George Fenton joins roster of new professors and academic staff

Thursday 12 October 2017

 

The Royal College of Music is delighted to welcome BAFTA award winning composer George Fenton as Visiting Professor in Composition for Screen.  

George is best known for his film and television scores, including The History Boys, Groundhog Day and the BBC’s Planet Earth series. He has been Oscar nominated four times, including for his 1983 collaboration with Ravi Shankar for Richard Attenborough’s biopic Gandhi. As well as developing long-standing relationships with foremost scriptwriters and filmmakers, George has composed for several Royal Shakespeare Company productions and was a founding member of the British Academy of Composers & Songwriters.

Vasco Hexel, Area Leader in Composition for Screen, comments, ‘George Fenton is one of the most prominent and successful screen composers of his generation, creator of some of the best-loved film and television scores in the last decades. He is also a gifted and generous teacher. I am delighted that he is joining the RCM Composition Faculty.’

Also joining the College this year is acclaimed tenor and alumnus Ben Johnson as a vocal professor. In recent years Ben has won prizes at prestigious competitions including BBC Cardiff Singer of the World and the Kathleen Ferrier Awards. In our Vocal and Opera Faculty we also welcome Audrey Hyland as our new Deputy Head of Vocal and Opera. Audrey currently coaches on the Royal Opera House’s Jette Parker Young Artists Programme, and as an accompanist she has performed across the world.

The Research faculty gains musicologist and violinist Dr Maiko Kawabata as a lecturer in music and Dr Trevor Herbert, a former foundation scholar of the College, as a research fellow. Dr Neta Spiro joins the RCM's Centre for Performance Science as a research fellow in early November.
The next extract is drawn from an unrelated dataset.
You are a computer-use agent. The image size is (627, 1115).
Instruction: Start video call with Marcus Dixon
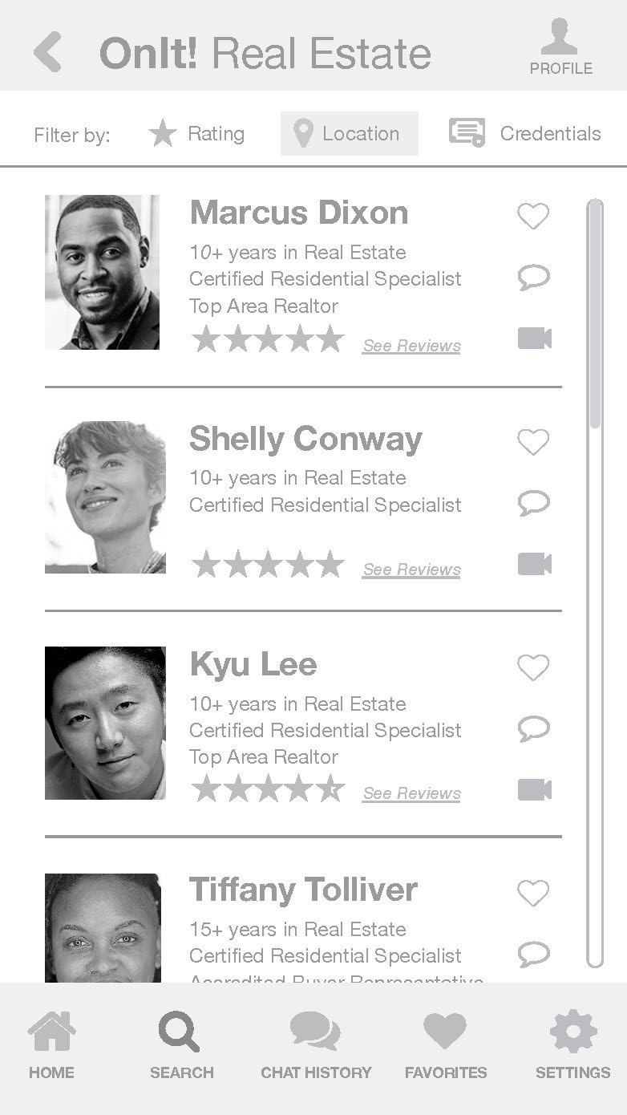pyautogui.click(x=535, y=339)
In addition we have been joined by new viola professors – Belgian violist Nathan Braude has performed in many of the world’s most prestigious concert venues including Wigmore Hall and the Amsterdam Concertgebouw, while Antonello Farulli is one of the most active Italian violists both in the concert and teaching fields. Andrew Dewar has become a new organ professor, and alumnus Christopher Green has been appointed a Composition for Screen professor.